CPAPs: Look before you leap, attorney says
AMARILLO, Texas - Providers waking up to the growth potential of the CPAP market must be alert to legal obligations, lest they find themselves violating certain laws.
"I think a lot of it is not so much lack of knowledge, it's more leaping before they look," said Clay Stribling, an attorney with Brown and Fortunato in Amarillo, Texas. "People hear about an opportunity for a sleep lab venture and they get so excited about it they enter into some sort of arrangement too quickly."
Growth in the CPAP market is projected to rise 15%-20% over the next year, creating a huge demand for providers to sell equipment and supplies and offer OSA programs. Confusion arises for providers who see large numbers of physicians investing in sleep labs and think the physician has found a way to legally invest in HME, Stribling said.

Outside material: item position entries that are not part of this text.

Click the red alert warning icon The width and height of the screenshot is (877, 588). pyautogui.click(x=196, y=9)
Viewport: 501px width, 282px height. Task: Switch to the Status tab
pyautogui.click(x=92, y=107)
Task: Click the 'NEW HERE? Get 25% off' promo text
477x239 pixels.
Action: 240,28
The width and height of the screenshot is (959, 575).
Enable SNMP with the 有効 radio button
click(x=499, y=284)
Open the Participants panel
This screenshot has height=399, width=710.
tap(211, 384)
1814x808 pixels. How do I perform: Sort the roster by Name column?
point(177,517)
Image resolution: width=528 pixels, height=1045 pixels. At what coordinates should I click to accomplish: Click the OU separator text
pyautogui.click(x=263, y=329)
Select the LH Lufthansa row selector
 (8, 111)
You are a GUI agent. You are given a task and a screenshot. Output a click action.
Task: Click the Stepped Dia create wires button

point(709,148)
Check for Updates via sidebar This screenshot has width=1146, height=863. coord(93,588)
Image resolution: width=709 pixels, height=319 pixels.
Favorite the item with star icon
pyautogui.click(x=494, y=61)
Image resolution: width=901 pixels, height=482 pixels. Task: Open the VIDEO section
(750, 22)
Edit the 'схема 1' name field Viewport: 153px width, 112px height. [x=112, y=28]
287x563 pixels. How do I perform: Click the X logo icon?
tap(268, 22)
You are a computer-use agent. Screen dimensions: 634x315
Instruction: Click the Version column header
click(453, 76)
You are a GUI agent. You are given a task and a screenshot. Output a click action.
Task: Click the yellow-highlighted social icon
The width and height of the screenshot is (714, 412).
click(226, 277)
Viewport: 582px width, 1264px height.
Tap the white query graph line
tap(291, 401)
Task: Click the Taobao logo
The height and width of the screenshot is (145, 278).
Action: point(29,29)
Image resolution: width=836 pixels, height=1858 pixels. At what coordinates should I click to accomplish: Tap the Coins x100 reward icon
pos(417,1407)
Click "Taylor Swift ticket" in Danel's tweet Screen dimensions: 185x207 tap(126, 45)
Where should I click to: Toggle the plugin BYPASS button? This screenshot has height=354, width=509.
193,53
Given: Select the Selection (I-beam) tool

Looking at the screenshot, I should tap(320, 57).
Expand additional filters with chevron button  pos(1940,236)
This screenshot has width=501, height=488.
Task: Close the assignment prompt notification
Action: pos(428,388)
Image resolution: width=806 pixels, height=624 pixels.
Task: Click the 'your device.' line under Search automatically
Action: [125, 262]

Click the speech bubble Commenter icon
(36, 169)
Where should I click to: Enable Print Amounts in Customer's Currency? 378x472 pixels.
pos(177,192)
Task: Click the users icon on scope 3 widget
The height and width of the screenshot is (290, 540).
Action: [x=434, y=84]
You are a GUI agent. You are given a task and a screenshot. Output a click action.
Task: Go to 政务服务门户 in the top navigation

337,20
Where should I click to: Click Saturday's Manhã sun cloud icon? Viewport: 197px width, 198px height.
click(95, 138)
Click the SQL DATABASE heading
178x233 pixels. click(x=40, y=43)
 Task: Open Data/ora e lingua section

Stark law prohibits physicians from making referrals to an HME if the physician has a financial interest in the HME. But, said Stribling, Stark is not a primary concern because the process of testing patients for sleep apnea is not a designated health service under the law.
Problems arise when the physician investing in the sleep lab tries to either invest in or get some payment back from an HME company in exchange for sending their patients for HME. Such an arrangement could run afoul of Medicare anti-kickback laws and various state laws that govern referral relationships and compensation for referrals.
Stribling recommends hiring someone to do a state law analysis to verify what laws might be implicated for providers looking to enter the sleep market.